Pietraperzia

Sicily by car has been an amazing experience so far.
Even thoug I was far from any beach I had to admit again there is not a single chance you can’t enjoy this region.

A week ago the sicily weather map was quite clear: I was actually heading the bad weather (if by chance “bad” weather exists).
Everything I experience here is extremely joyful no matter what. There were actually some damages around and flooded other cities in the area. But I didn’t give up and I got to visit this beautiful site, a tan walls city in the middle of sicily.
Pietraperzia is a little village in the district of Enna.

I was coming from the south east throughout ss 115 and ss 640 (now closed due to the flooding of the most recent days).
The sky was leaden on top of the hills around Enna and the swooping roads, but this didn’t affect the beauty of being in such a remote place in this big island ind the middle of the mediterranean sea.

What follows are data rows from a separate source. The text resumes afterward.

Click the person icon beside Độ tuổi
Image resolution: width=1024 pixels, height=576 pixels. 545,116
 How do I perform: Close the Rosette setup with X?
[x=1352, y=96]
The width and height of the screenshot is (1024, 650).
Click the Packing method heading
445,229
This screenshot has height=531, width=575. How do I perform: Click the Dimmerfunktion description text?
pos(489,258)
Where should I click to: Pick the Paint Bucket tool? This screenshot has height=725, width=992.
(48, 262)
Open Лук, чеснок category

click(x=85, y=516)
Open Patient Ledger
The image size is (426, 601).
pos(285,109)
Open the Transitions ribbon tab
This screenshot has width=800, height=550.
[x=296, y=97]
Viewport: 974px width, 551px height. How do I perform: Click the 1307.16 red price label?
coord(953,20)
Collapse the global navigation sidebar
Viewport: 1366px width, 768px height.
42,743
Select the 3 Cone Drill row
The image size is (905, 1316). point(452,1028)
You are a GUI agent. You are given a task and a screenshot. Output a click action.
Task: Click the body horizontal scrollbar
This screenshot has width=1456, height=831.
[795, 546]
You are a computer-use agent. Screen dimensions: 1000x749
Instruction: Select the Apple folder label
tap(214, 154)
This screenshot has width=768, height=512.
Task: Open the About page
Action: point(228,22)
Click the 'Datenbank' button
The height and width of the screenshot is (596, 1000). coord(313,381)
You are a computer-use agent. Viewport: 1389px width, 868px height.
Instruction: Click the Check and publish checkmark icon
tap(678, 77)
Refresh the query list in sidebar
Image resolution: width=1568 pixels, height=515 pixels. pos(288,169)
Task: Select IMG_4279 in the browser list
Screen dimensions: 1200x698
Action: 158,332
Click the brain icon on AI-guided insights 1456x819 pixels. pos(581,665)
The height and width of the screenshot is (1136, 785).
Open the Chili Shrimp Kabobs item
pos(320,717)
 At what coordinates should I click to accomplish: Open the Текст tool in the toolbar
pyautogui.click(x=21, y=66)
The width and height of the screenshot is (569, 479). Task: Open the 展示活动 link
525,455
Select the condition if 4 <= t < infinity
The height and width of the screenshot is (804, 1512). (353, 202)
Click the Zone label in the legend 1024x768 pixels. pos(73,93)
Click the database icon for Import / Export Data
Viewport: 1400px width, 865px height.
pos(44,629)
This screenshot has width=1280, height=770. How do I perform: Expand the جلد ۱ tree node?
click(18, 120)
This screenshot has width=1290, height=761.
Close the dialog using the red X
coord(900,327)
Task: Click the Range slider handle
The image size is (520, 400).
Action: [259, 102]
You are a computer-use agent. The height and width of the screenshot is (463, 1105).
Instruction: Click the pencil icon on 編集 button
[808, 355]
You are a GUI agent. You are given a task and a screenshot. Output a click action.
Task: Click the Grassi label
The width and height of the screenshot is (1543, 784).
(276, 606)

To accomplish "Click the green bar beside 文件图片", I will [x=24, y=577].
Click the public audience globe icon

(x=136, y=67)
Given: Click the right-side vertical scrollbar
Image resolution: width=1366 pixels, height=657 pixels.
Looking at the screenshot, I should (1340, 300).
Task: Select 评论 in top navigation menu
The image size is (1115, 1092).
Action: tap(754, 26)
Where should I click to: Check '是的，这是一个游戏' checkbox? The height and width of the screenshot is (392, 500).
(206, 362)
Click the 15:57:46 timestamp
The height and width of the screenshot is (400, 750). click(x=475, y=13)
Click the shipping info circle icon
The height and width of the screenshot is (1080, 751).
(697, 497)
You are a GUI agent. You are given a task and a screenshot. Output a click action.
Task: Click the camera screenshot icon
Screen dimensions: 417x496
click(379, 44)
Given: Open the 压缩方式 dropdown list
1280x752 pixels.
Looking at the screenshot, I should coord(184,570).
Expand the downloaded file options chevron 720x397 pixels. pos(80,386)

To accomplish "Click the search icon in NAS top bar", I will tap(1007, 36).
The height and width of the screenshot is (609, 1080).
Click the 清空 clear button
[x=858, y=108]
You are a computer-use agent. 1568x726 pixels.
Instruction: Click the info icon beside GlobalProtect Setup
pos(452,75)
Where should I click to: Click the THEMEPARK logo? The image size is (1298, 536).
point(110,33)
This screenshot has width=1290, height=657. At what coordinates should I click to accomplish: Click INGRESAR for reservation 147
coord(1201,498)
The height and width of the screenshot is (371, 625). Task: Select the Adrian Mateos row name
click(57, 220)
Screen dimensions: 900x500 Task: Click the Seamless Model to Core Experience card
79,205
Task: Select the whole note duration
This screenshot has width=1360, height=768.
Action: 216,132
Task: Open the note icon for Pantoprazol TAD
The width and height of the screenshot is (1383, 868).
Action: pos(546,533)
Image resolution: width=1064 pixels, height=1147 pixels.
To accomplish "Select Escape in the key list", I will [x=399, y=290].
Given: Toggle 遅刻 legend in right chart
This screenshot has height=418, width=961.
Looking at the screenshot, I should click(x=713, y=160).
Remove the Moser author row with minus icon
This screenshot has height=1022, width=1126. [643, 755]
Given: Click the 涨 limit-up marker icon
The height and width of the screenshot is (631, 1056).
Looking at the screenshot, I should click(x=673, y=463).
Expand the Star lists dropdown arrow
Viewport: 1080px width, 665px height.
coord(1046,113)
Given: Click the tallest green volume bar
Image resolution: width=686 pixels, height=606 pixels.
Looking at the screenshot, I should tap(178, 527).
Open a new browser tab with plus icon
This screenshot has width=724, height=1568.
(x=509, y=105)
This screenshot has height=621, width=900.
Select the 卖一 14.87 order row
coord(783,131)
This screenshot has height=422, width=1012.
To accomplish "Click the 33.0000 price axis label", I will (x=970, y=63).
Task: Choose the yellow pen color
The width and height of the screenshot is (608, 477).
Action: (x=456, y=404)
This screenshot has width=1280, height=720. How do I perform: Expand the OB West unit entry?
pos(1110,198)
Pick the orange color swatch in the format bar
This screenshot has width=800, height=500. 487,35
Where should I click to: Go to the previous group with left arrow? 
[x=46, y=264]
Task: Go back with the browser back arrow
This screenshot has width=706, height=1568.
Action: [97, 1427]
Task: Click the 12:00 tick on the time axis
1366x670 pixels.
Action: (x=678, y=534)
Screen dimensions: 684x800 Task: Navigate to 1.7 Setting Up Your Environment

Pietraperzia has a privileged point of vew above the Himera meridionale river. That is why was prescious to Sicani people at first and Siculi later on.

Things to see

I highly suggest a walk around the ancient town that is on top of the hill. If you are rushing up like I was I would pay attention to this three spots:

Gouvernor’s palace:

Historiscians couldn’t date this palace, but we know it was built by locals with sandstones and the finest details tha we still can see under the balconies, stairs, colums and the inner courtyard.

Barresi Castle

On the very top of the hill the Barresi castle ruins dominate the town giving to those who walk around it a panoramic point of vew. It is believed this castle was way bigger than how it appears. Its perimeter was probably containing around thirteen thousand squared meters area.

Santa Maria Maggiore Mother church

This church lays mighty on the main square. It dates the XVI century and never got finished.
The church is free to access and it has gorgeous barrel vault naves, parietal decorations and coffered ceilings.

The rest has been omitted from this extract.